A new report warns AI could displace around 7% of jobs in Ireland(Image: Getty)
Artificial intelligence (AI) could “displace” around 7% of current jobs in the short to medium term, according to a new study.
The adoption of AI is also likely to lead to moderate increases in income inequality in the same period, according to a joint report from the Economic and Social Research Institute (ESRI) and Department of Finance published on Thursday.
The study said job displacement will be mainly among workers whose roles can be partially carried out by AI, while those who keep their jobs may see wage increases related to higher productivity through the use of the technology.
The research used ESRI models and international evidence to simulate a range of scenarios.
In its central scenario, it said AI adoption among Irish firms is likely to lead to job losses and “employment shock”.
It states: “In our central scenario – drawn from credible international estimates – around 7% of current jobs could be displaced in the short–medium run.”
Unlike other periods of major technological change, it said the job losses would be concentrated among highly educated workers – “reflecting the strong exposure of high-skilled occupations to AI technologies”.
The report said: “Those most likely to experience this disruption are found in higher income households, where the share of workers transitioning into unemployment is substantially larger than in lower income families.”
The ESRI added: “Returns to capital are also expected to increase, modestly on average, but with disproportionate benefits accruing to the highest-income households who hold most capital assets.
“Taken together, these forces produce an overall decline in average household disposable income in the short term.”
The study examined Ireland’s “current occupational structure” and could not take into account what new jobs or opportunities may arise out of AI adoption.

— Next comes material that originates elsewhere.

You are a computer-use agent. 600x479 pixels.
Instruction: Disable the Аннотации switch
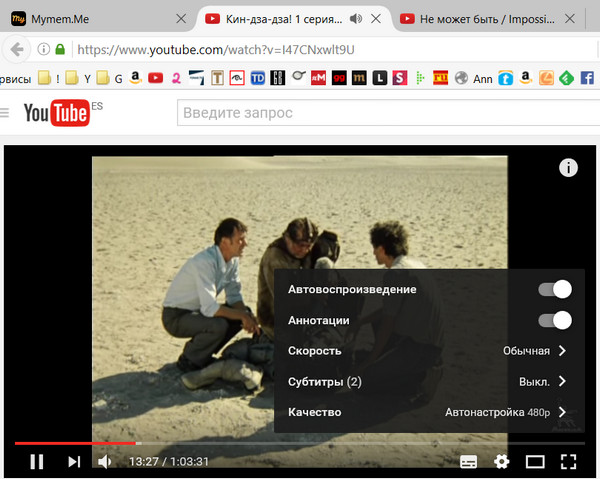(x=554, y=320)
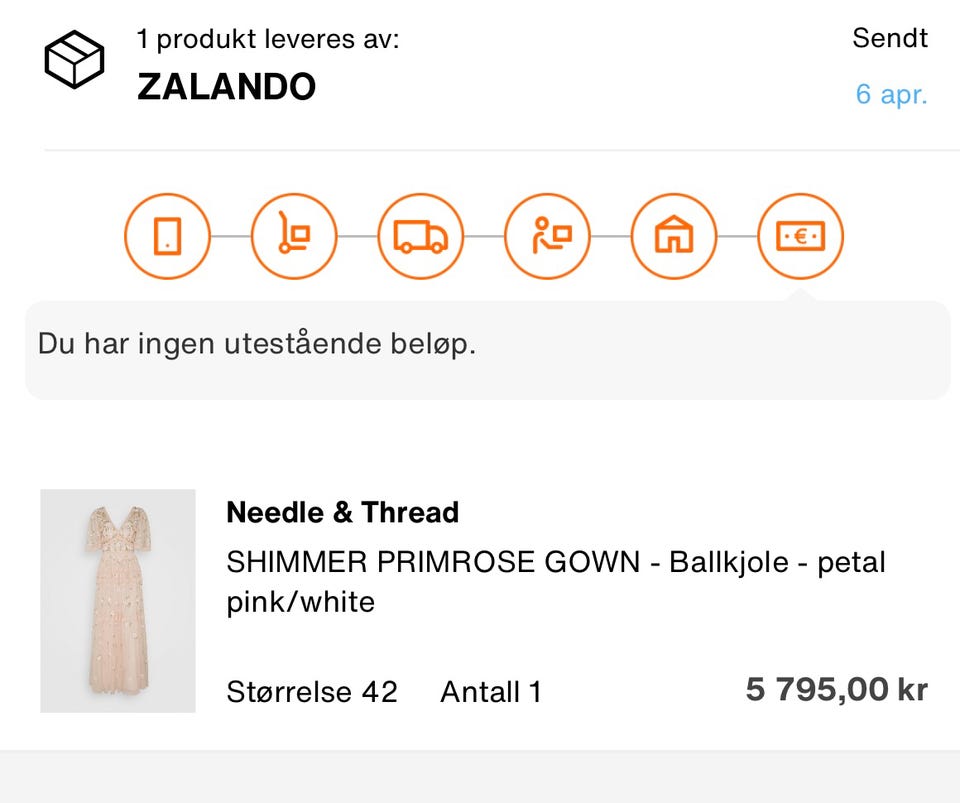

The ESRI said Ireland’s tax and welfare system is “well-placed to absorb” most of the income losses for lower-income households in the short term through increased welfare entitlement and reduced tax liability.
It will also absorb roughly half of the losses for the highest-income households.
However, it said all the scenarios it ran result in a small to moderate increase in household income inequality, widening the gap between the rich and the poor.
The authors say the displacement of roles could have “substantial” impacts on the Exchequer.
The ESRI said: “If employment losses are small or reallocation of workers is fast, Exchequer revenue may increase due to productivity gains.
“If job displacement is large, however, income tax receipts will fall relative to the baseline and welfare spending will rise, putting significant pressure on the public finances.”
The research group said this showed the importance of investing in retraining and supporting the AI transition.
Report author Sorcha O’Connor, of the Department of Finance, said: “The widespread adoption of AI will likely boost productivity and raise living standards in the long term. However, it’s important that these benefits are widely dispersed and that everyone benefits.”